Listed records:

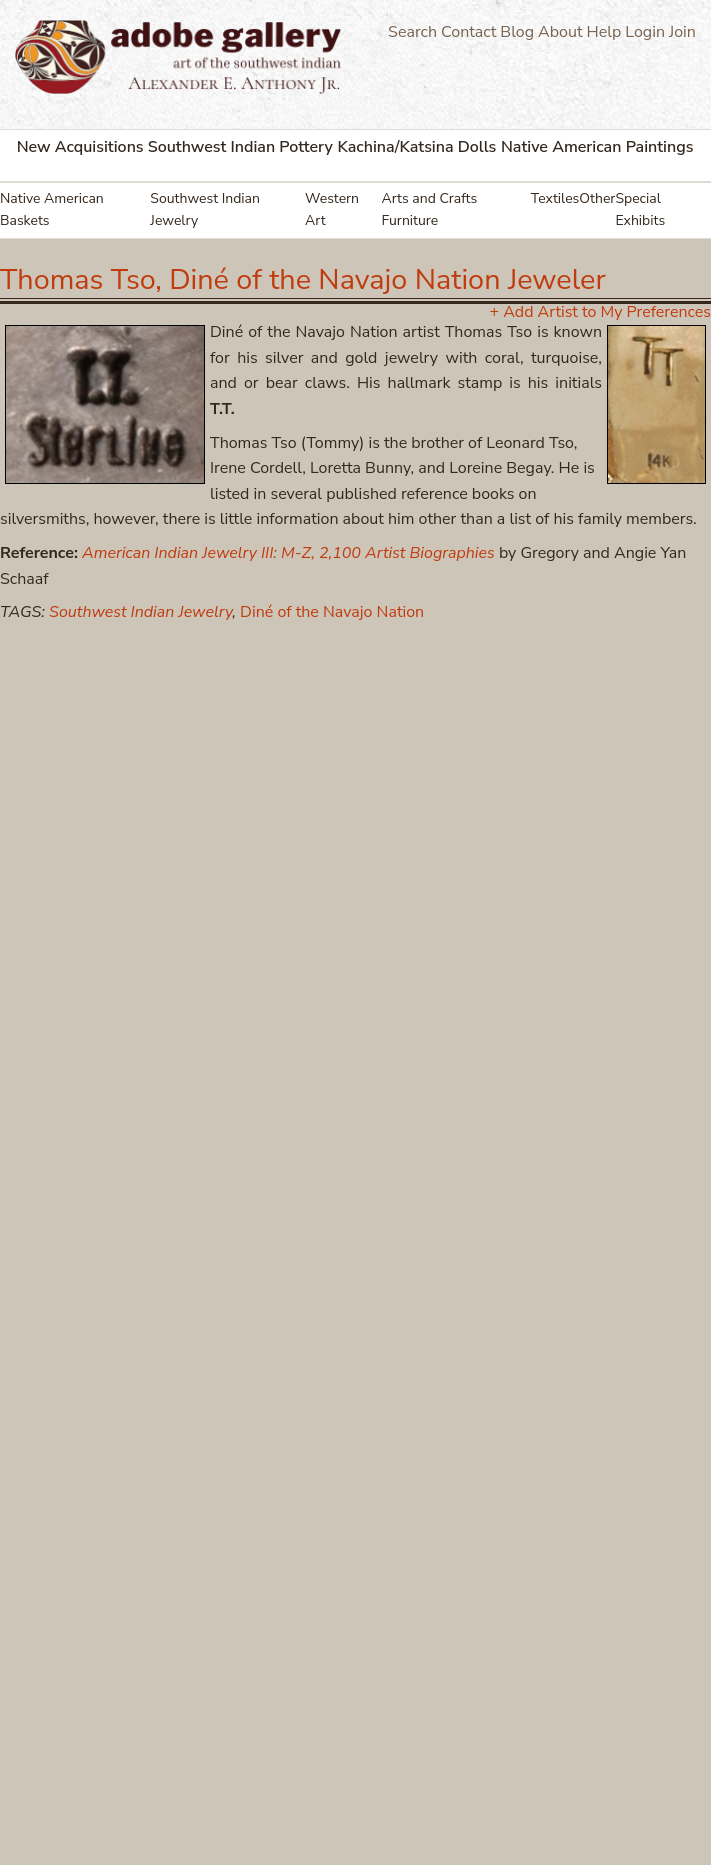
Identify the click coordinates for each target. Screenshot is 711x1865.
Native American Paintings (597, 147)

...

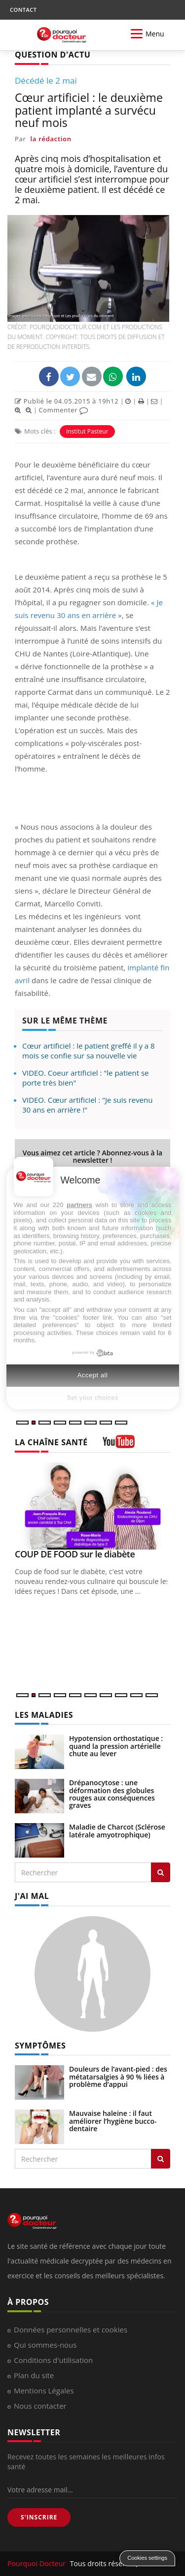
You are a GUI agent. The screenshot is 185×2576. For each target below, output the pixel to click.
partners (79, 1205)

---

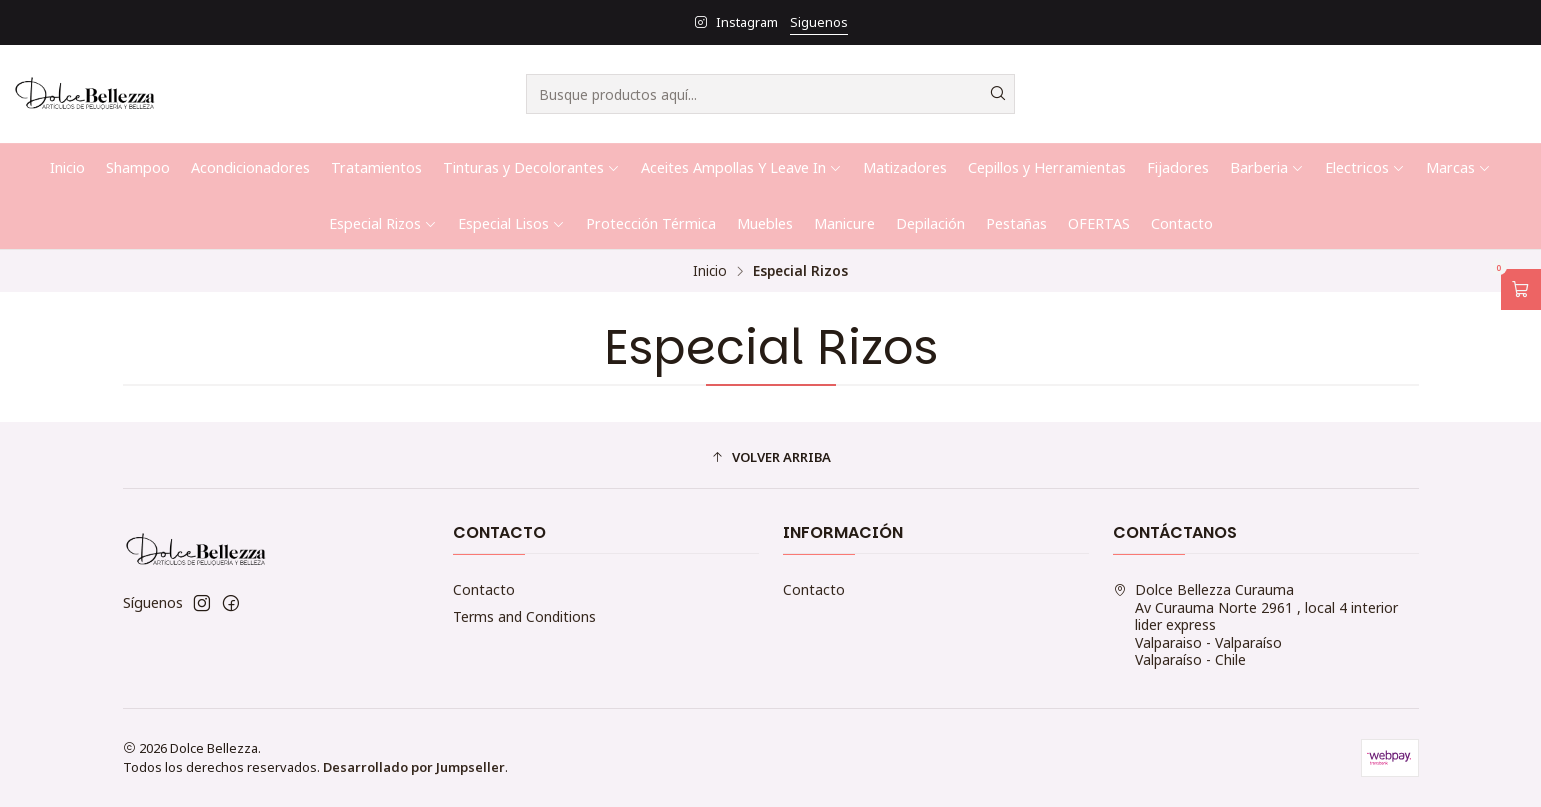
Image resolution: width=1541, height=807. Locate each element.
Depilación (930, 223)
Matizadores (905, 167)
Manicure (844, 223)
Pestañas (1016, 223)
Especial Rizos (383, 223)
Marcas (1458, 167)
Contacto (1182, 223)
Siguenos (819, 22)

Do this: How many of the lines above contain the string "each"? Case matters. Give only the number.

Solution for this exercise: 3